This applies to reconnections if the peer has been down, and also to
ramping up the number of connections we are using after startup or in
response to an article flood. The default is 1000s.
- --flush-retry-interval=PERIOD
- If our attempt to flush the feed failed (usually this will be because innd
is not running), try again after PERIOD. The default is
1000s.
- --earliest-deferred-retry=PERIOD
- When the peer responds to our offer of an article with a 431 or 436 NNTP
response code, indicating that the article has already been offered to it
by another of its peers, and that we should try again, we wait at least
PERIOD. before offering the article again. The default is
100s.
- --backlog-rescan-interval=BACKLOG-SCAN-PERIOD
- We scan the directory containing feedfile for backlog files at
least every BACKLOG-SCAN-PERIOD, in case the administrator has
manually dropped in a file there for processing. The default is
300s.
- --max-flush-interval=PERIOD
- We flush the feed and start a new feedfile at least every PERIOD
even if the current instance of the feedfile has not reached the size
threshold. The default is 100000s.
- --flush-finish-timeout=FLUSH-FINISH-PERIOD
- If we flushed FLUSH-FINISH-PERIOD ago, and are still trying to
finish processing articles that were written to the old feed file, we
forcibly and violently make sure that we can finish the old feed file: we
abandon and defer all the work, which includes unceremoniously dropping
any connections on which we've sent some of those articles but not yet had
replies, as they're probably stuck somehow. The default is
2000s.

§ **Extracted material**:

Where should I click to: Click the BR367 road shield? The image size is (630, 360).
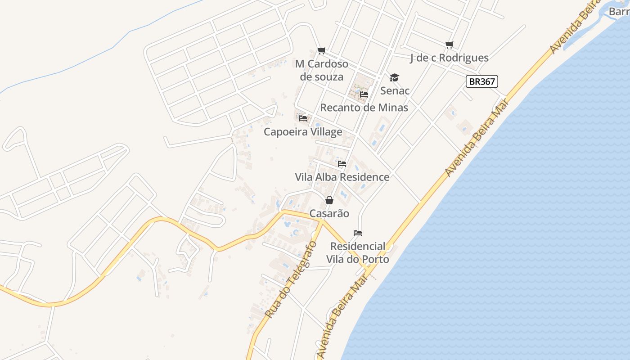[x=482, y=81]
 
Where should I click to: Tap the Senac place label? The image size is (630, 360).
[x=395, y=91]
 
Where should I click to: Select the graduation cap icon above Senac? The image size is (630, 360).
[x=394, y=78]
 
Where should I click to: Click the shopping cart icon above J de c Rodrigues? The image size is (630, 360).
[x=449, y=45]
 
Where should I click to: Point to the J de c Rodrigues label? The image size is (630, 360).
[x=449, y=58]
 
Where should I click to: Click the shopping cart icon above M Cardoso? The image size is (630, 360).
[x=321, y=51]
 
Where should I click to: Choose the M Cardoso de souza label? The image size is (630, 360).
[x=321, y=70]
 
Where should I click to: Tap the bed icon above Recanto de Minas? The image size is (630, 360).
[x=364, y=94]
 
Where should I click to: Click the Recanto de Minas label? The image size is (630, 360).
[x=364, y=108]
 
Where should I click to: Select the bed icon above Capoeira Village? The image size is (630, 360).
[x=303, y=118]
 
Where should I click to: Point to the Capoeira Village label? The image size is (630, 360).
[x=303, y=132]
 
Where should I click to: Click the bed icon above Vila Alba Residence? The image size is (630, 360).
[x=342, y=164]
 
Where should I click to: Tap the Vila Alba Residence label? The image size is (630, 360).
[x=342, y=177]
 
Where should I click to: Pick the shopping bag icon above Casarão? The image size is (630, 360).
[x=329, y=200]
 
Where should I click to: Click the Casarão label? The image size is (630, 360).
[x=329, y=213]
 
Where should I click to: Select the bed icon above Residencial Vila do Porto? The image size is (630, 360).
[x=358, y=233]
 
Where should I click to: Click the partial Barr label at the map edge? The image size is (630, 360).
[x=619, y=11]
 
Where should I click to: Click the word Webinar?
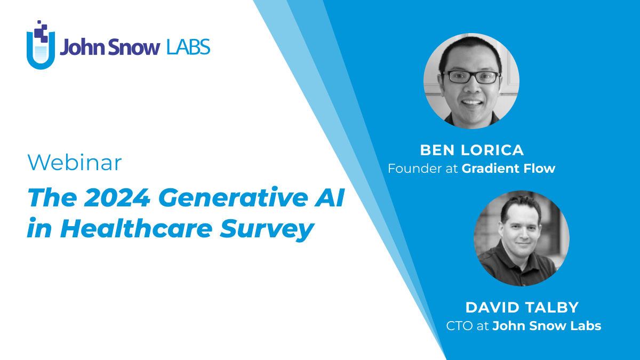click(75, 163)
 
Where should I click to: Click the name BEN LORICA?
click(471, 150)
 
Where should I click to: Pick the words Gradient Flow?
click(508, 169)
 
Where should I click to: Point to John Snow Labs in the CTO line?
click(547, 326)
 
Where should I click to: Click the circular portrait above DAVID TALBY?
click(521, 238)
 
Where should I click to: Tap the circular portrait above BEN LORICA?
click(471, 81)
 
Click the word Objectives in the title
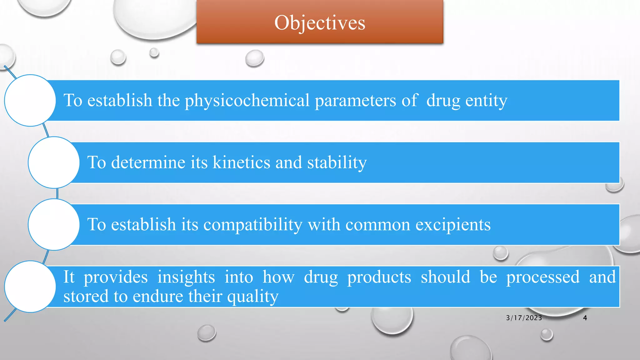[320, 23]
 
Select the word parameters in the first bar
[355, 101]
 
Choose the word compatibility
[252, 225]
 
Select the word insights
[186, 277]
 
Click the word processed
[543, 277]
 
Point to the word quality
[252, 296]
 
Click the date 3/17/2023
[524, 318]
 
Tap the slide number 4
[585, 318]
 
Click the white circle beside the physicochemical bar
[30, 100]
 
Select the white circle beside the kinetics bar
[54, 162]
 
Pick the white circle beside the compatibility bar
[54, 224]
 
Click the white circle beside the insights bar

§ **Given task A**: In the feed-options text, rewrite the passage between "- --backlog-rescan-interval=BACKLOG-SCAN-PERIOD" and "default is 100000s.", inclusive, substituting "operator" for "administrator".
§ **Given task B**: Pick up the feed-options text where it ends and extend it.
None of the items are needed for what comes next.

§ **Task answer A**:
- --backlog-rescan-interval=BACKLOG-SCAN-PERIOD
- We scan the directory containing feedfile for backlog files at
least every BACKLOG-SCAN-PERIOD, in case the operator has
manually dropped in a file there for processing. The default is
300s.
- --max-flush-interval=PERIOD
- We flush the feed and start a new feedfile at least every PERIOD
even if the current instance of the feedfile has not reached the size
threshold. The default is 100000s.

§ **Task answer B**:
- --idle-timeout=PERIOD
- Connections which have had no activity for PERIOD will be closed.
This includes connections where we have sent commands or articles but have
not yet had the responses, so this same value doubles as the timeout after
which we conclude that the peer is unresponsive or the connection has
become broken. The default is 1000s.
- --stats-log-interval=PERIOD
- Log statistics at least every PERIOD The default is
2500s.
- --low-volume-thresh=WIN-THRESH
--low-volume-window=PERIOD
- If innduct has only one connection to the peer, and has processed fewer
than WIN-THRESH articles in the last PERIOD and also no
articles in the last PERIOD-INTERVAL it will close the connection
quickly. That is, innduct switches to a mode where it opens a connection
for each article (or, perhaps, each handful of articles arriving
together). The default is to close if fewer than 3 articles in the
last 1000s.
- --max-bad-input-data-ratio=PERCENT
- We tolerate up to this proportion of badly-formatted lines in the feedfile
and other input files. Every badly-formatted line is logged, but if there
are too many we conclude that the corruption to our on-disk data is too
severe, and crash; to successfully restart, administrator intervention
will be required. This avoids flooding the logs with warnings and also
arranges to abort earlyish if an attempt is made to process a file in the
wrong format. We need to tolerate a small proportion of broken lines, if
for no other reason than that a crash might leave a half-blanked-out
entry. The default is 1 (ie, 1%).
- --max-bad-input-data-init=LINES
- Additionally, we tolerate this number of additional badly-formatted lines,
so that if the badly-formatted lines are a few but at the start of the
file, we don't crash immediately. The default is 30 (which would
suffice to ignore one whole corrupt 4096-byte disk block filled with
random data, or one corrupt 1024-byte disk block filled with an
inappropriate text file with a mean line length of at least 35).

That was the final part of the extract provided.